Retriable errors. Errors that can be resolved after retrying. For example, if the broker returns the exception
NotEnoughReplicasException
, the producer can try sending the message again - maybe replica brokers will come back online and the second attempt will succeed.Nonretriable error. Errors that won’t be resolved. For example, if the broker returns an INVALID_CONFIG exception, trying the same producer request again will not change the outcome of the request.
It is desirable to enable retries in order to ensure that no messages are dropped when sent to Apache Kafka.
To have a safe retry for producers, set the following configurations:
1
2
3
4
5
// create safe Producer
properties.setProperty(ProducerConfig.ENABLE_IDEMPOTENCE_CONFIG, "true");
properties.setProperty(ProducerConfig.ACKS_CONFIG, "all");
properties.setProperty(ProducerConfig.RETRIES_CONFIG, Integer.toString(Integer.MAX_VALUE));
properties.setProperty(ProducerConfig.MAX_IN_FLIGHT_REQUESTS_PER_CONNECTION, "5"); // kafka 2.0 >= 1.1 so we can keep this as 5. Use 1 otherwise.
The retries
setting determines how many times the producer will attempt to send a message before marking it as failed. The default values are:
0 for Kafka <= 2.0
MAX_INT, i.e., 2147483647 for Kafka >= 2.1
Users should generally prefer to leave this config unset and instead use delivery.timeout.ms
to control retry behavior.
If retries > 0
, for example, retries = 2147483647
, the producer won’t try the request forever, it’s bounded by a timeout. For this, you can set an intuitive Producer Timeout (KIP-91 – Kafka 2.1) such as delivery.timeout.ms=120000
(= 2 minutes). Records will be failed if they can’t be delivered in delivery.timeout.ms
By default, the producer will wait 100ms
between retries, but you can control this using the retry.backoff.ms
parameter.
Allowing retries without setting max.in.flight.requests.per.connection
to 1 will potentially change the ordering of records because if two batches are sent to a single partition, and the first fails and is retried but the second succeeds, then the records in the second batch may appear first. If you rely on key-based ordering, that can be an issue.

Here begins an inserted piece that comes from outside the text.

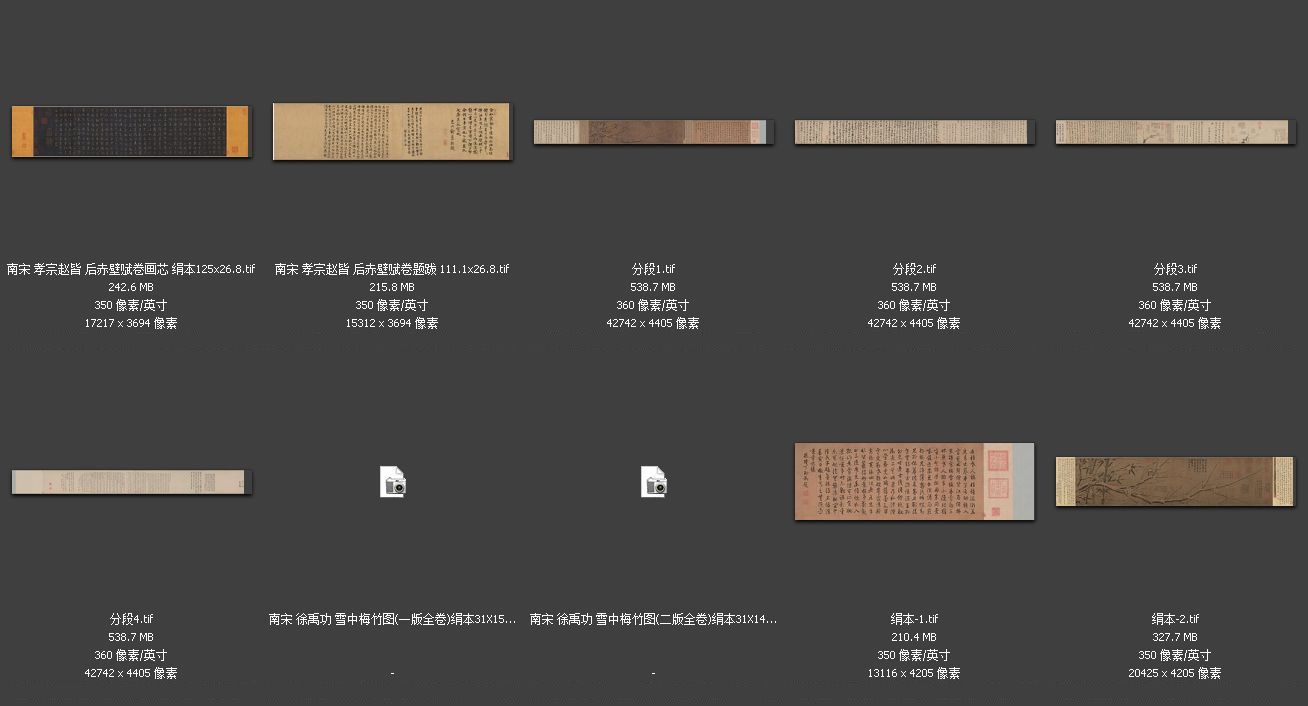Click the filename 绢本-2.tif
The height and width of the screenshot is (706, 1308).
[1175, 619]
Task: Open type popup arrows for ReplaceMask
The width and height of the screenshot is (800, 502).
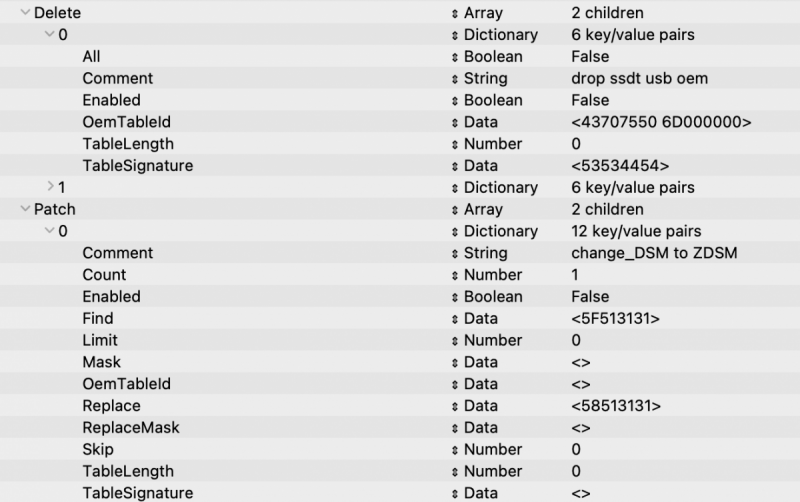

By limiting the number of in-flight requests to 1
(default being 5)
, i.e., max.in.flight.requests.per.connection = 1,
we can guarantee that Kafka will preserve message order in the event that some messages will require multiple retries before they are successfully acknowledged.
Setting max.in.flight.requests.per.connection=1
can significantly decrease your throughput
VERY important: if we enable idempotence enable=idempotence=true
, then it is required for max.in.flight.requests.per.connection
to be less than or equal to 5 with message ordering preserved for any allowable value!!